## Requirement
Please retype exactly the lines from the one containing "Where should I" through the end of the records, leaving out the pictures.

## Records
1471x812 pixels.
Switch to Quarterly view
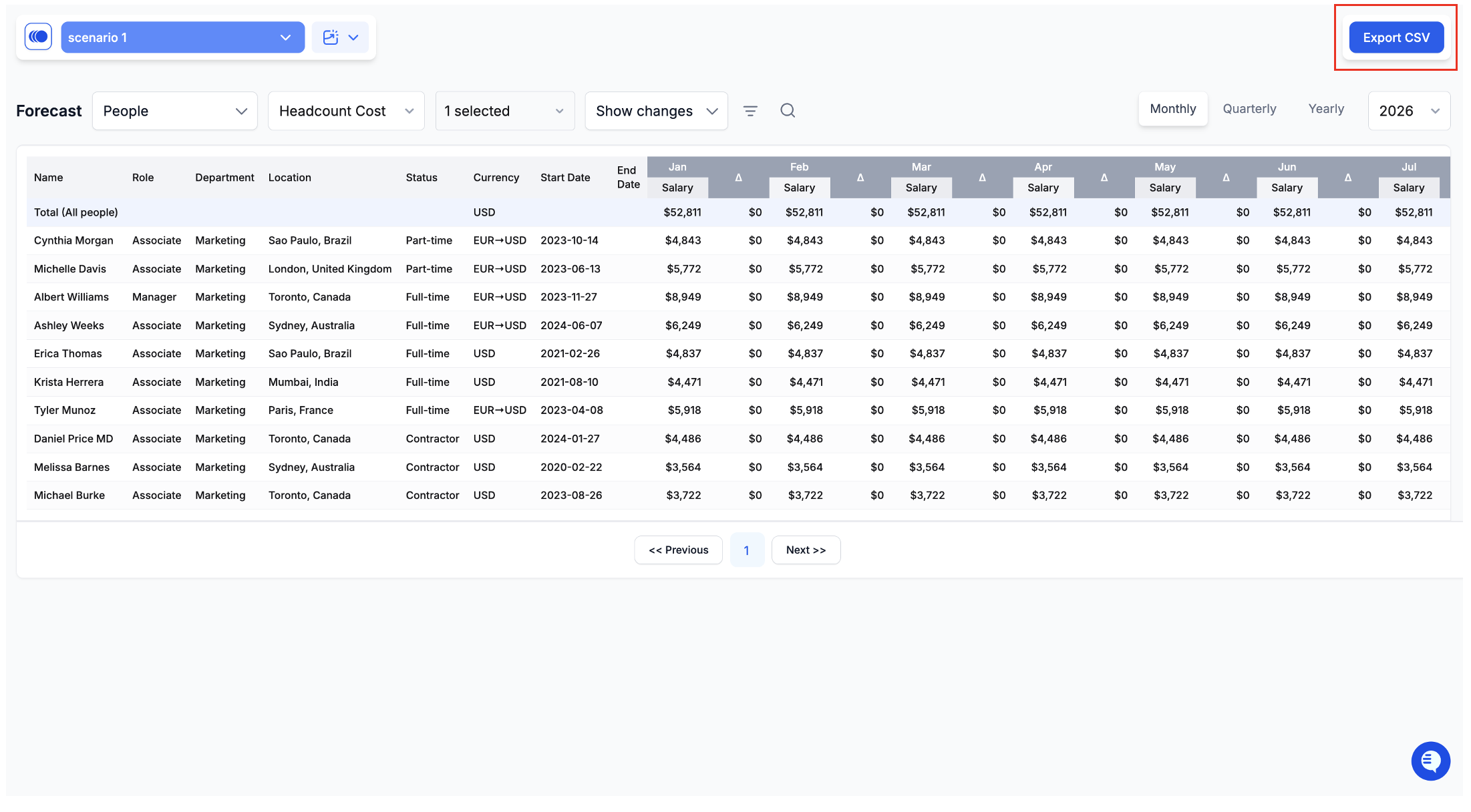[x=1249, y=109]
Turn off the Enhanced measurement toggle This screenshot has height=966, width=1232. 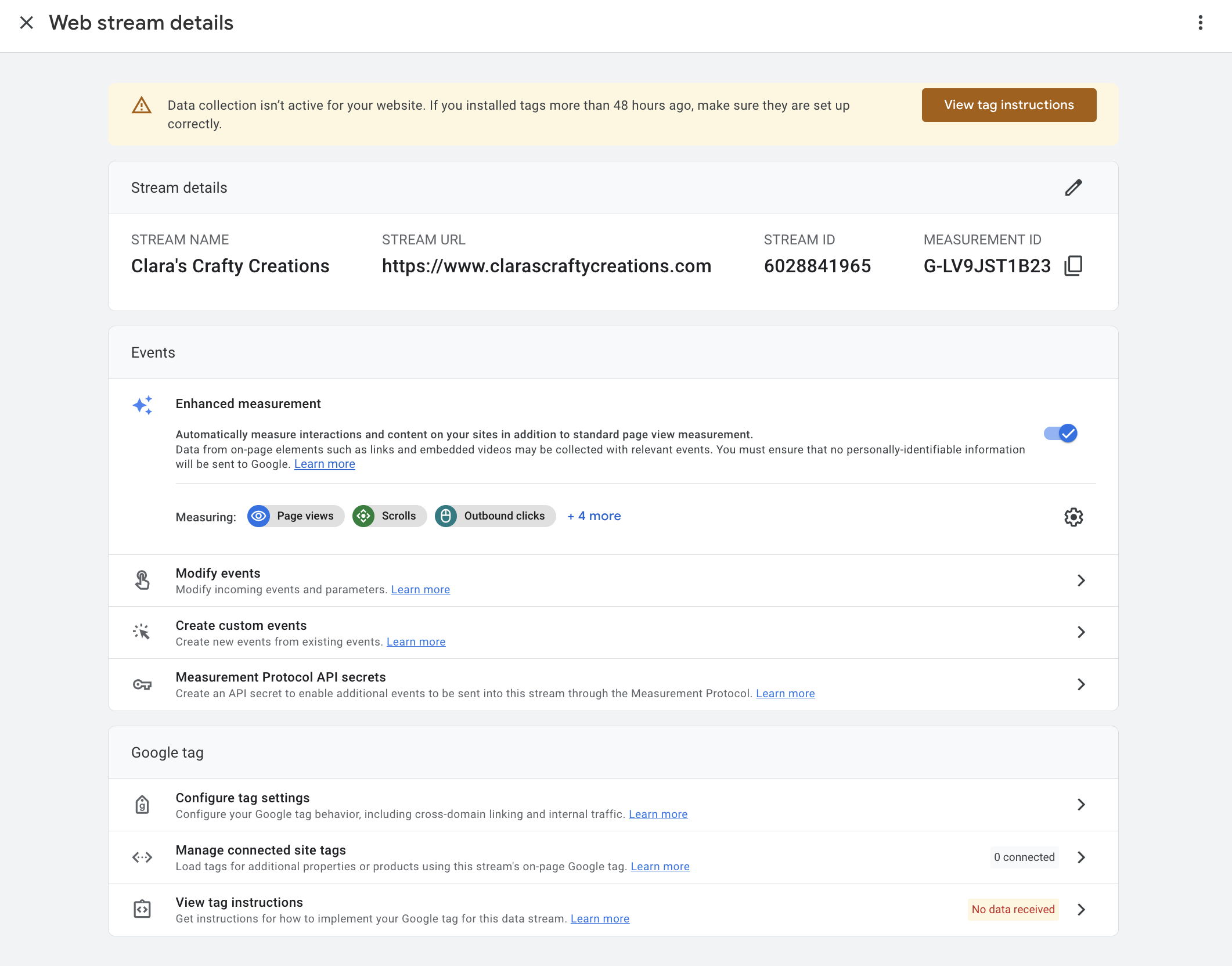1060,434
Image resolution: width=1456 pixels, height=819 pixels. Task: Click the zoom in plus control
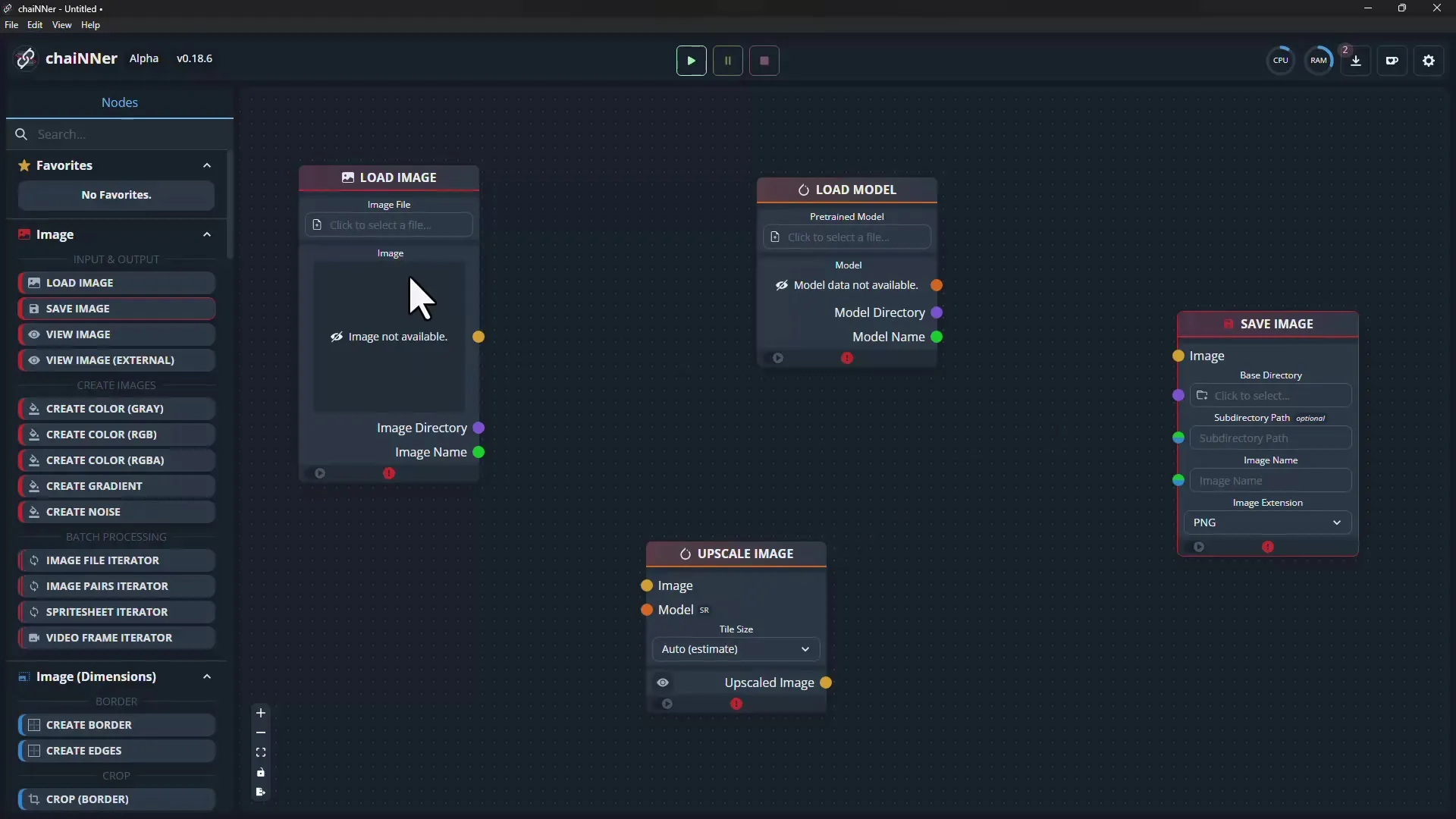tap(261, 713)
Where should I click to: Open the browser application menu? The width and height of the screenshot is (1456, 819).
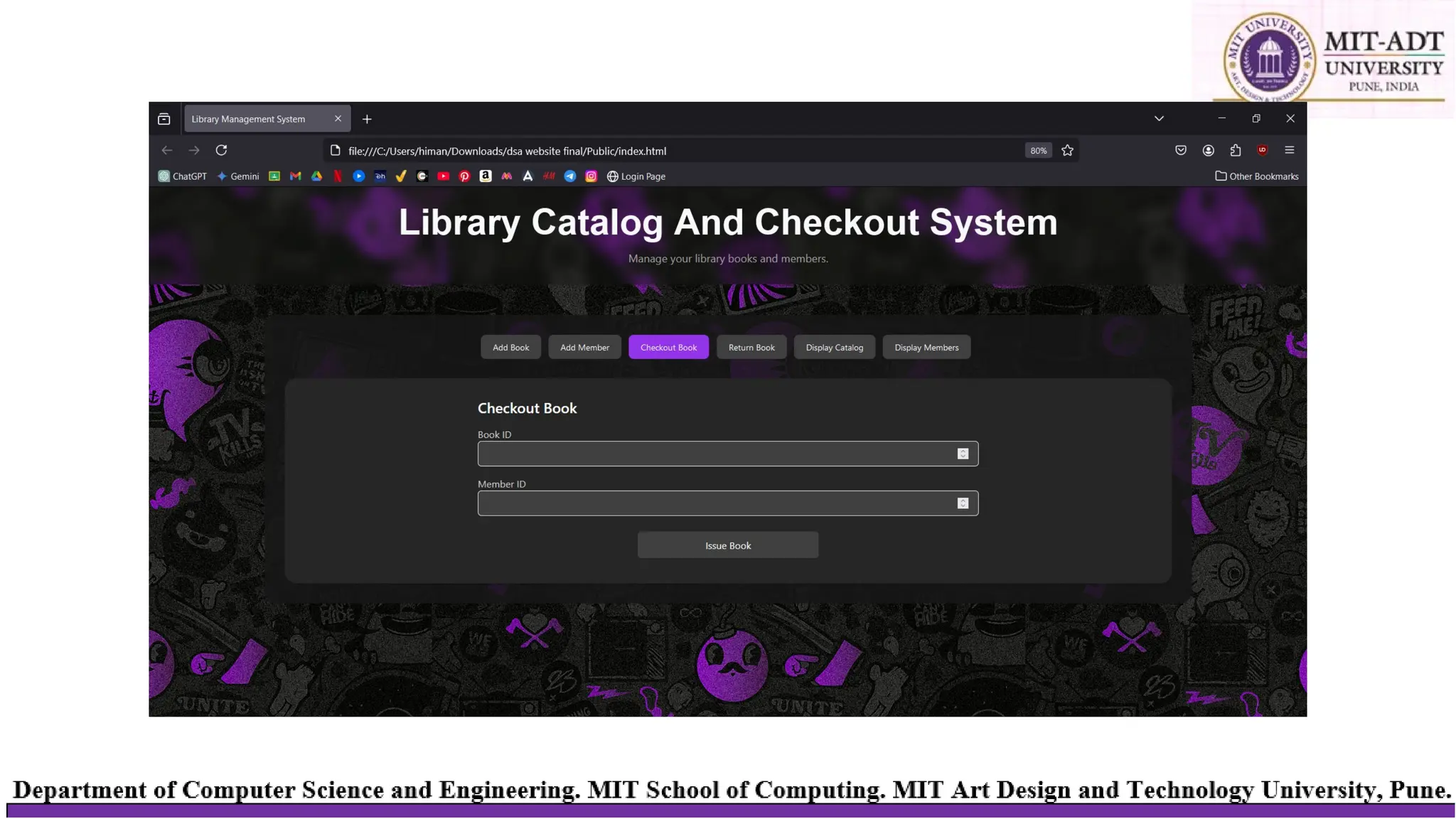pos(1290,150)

## Written solution
Where should I click to: Open the browser application menu? The width and height of the screenshot is (1456, 819).
pos(1290,150)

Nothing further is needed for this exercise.